New York City-based firm seeking $480,000 from city and state to create 80 full-time jobs.
The Jacksonville City Council on May 12 unanimously approved financial incentives for a New York City-based firm and delayed final approval on a land swap deal with Chase Properties Inc.
Council voted 19-0 to approve a $480,000 city- and state-backed incentives agreement with an international financial services firm that wants to open a Jacksonville office.
Code-named Project Kodiak plans to create 80 full-time jobs with an average annual salary of $74,209 and invest $1.2 million in real estate and office improvements in Jacksonville, according to Resolution 2020-0226 approved by Council.
Kodiak seeks $480,000 from the state’s Qualified Target Industry Tax Refund Program, $6,000 per job.
If the deal is signed by Mayor Lenny Curry, the city would pay 20%, or up to $96,000, of the QTI rebate. That’s $1,200 per job. Up to $384,000 of the tax refund, or 80%, would come from the state at $4,800 per job.
A project summary from the city Office of Economic Development says the 80 jobs could have an annual payroll of $5.9 million, excluding employee benefits.
The economic development office documents included in the bill say Kodiak will create the jobs no later than Dec. 31, 2021. Kodiak is described as a financial services company also considering other Southern U.S. states for the office.
The Council unanimously approved an amendment May 12 that corrects the job creation deadline written in the bill from Dec. 31, 2020, to Dec. 31, 2021.
The company’s Jacksonville office would handle some of its international securities processing activities.
Kodiak’s wages will have to be verified by regulators in the Florida Department of Economic Opportunity before the four-year QTI payout could begin in 2022.
Mandarin land swap
A new wetland survey delayed final Council approval of the proposed land swap deal between the city and Chase Properties Inc. to open 2.37 acres in the Goodbys Creek Preserve for retail development along San Jose Boulevard.
Council voted unanimously May 12 to postpone Ordinance 2020-0148 that swaps the land for 52 acres of environmentally sensitive wetland adjacent to Goodbys Creek.
Two companion bills, Ordinances 2020-0092 and 2020-0093, will return to the Land Use and Zoning Committee for another vote.

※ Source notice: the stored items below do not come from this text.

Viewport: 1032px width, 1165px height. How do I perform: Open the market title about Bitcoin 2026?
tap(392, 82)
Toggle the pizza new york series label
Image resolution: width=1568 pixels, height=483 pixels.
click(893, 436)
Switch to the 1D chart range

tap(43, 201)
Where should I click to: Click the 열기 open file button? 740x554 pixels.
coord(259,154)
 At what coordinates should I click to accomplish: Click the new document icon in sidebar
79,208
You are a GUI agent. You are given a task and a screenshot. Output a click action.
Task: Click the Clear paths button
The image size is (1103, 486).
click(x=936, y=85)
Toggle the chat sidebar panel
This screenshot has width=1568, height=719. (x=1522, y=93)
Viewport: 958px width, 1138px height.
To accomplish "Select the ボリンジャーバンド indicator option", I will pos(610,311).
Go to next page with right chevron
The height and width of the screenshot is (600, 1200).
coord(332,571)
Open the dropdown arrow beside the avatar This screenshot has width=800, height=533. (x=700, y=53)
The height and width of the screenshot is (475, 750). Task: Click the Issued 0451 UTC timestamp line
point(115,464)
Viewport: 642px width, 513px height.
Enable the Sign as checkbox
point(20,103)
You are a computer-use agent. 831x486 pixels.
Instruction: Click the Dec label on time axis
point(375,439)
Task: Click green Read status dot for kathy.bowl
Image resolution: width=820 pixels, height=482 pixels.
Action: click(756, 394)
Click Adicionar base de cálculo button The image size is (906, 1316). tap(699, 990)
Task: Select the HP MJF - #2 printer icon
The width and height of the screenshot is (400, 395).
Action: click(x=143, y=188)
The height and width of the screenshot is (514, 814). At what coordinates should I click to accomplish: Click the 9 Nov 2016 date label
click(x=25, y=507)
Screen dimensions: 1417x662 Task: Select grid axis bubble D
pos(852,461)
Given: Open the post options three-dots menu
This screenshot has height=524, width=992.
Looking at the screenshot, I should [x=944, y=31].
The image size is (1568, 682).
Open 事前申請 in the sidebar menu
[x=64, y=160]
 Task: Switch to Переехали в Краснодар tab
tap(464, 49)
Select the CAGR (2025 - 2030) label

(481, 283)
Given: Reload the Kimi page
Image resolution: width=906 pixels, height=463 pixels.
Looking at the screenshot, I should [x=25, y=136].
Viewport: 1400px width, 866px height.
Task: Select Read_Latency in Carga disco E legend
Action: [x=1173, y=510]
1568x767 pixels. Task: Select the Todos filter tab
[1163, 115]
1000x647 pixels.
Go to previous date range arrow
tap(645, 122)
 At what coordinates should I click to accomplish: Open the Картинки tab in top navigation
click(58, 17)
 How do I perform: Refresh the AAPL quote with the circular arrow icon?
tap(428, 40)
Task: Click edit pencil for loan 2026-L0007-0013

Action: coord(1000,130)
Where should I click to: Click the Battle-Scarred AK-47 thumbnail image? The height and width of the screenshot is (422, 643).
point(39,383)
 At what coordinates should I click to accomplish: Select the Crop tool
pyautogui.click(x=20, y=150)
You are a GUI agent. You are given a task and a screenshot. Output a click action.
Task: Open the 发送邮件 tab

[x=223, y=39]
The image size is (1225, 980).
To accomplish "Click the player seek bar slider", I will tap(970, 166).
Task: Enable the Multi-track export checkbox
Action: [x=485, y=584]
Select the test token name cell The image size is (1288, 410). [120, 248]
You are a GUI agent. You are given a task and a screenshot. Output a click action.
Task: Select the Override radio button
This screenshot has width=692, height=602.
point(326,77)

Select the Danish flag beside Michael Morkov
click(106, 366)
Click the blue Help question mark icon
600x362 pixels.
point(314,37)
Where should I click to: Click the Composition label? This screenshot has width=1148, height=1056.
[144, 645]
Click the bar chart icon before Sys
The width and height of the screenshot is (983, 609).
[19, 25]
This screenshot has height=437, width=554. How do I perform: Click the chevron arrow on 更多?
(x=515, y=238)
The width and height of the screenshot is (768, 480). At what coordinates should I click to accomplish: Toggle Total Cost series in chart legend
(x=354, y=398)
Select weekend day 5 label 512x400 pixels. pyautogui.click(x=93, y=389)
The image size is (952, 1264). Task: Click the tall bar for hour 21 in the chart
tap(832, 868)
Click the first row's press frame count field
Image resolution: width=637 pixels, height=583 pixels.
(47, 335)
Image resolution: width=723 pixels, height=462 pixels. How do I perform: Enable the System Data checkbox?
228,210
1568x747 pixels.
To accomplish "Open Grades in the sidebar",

The bills change the parcel’s land use and rezone the property from conservation to neighborhood commercial.
City Planning and Development Director Bill Killingsworth told Council his department wants to review the new wetland survey submitted by Chase Properties.
The 52 acres Chase Properties would give the city is under contract with private owners Edward and Darla Willmott of Hillard. Chase Properties CEO Mike Balanky said May 5 his company is working toward final closing.
According to Duval County property records, the Willmotts purchased the land in two separate parcels for $200 on Feb. 17, 2009.
Balanky’s plans for the San Jose Boulevard property include a “boutique-type” retail concept, he told the Daily Record on May 5.
The 52 acres will require a land use amendment to change from low density residential to conservation.
The city acquired the 35.15-acre Goodbys Creek Preserve from The Trust for Public Land in 2002 for $505,000, or $14,367 per acre.
City officials aid Chase Properties has not asked the city for financial incentives for the project.
The Council committee will consider the bills again at its May 19 meeting, expected to be held via the Zoom videoconferencing platform.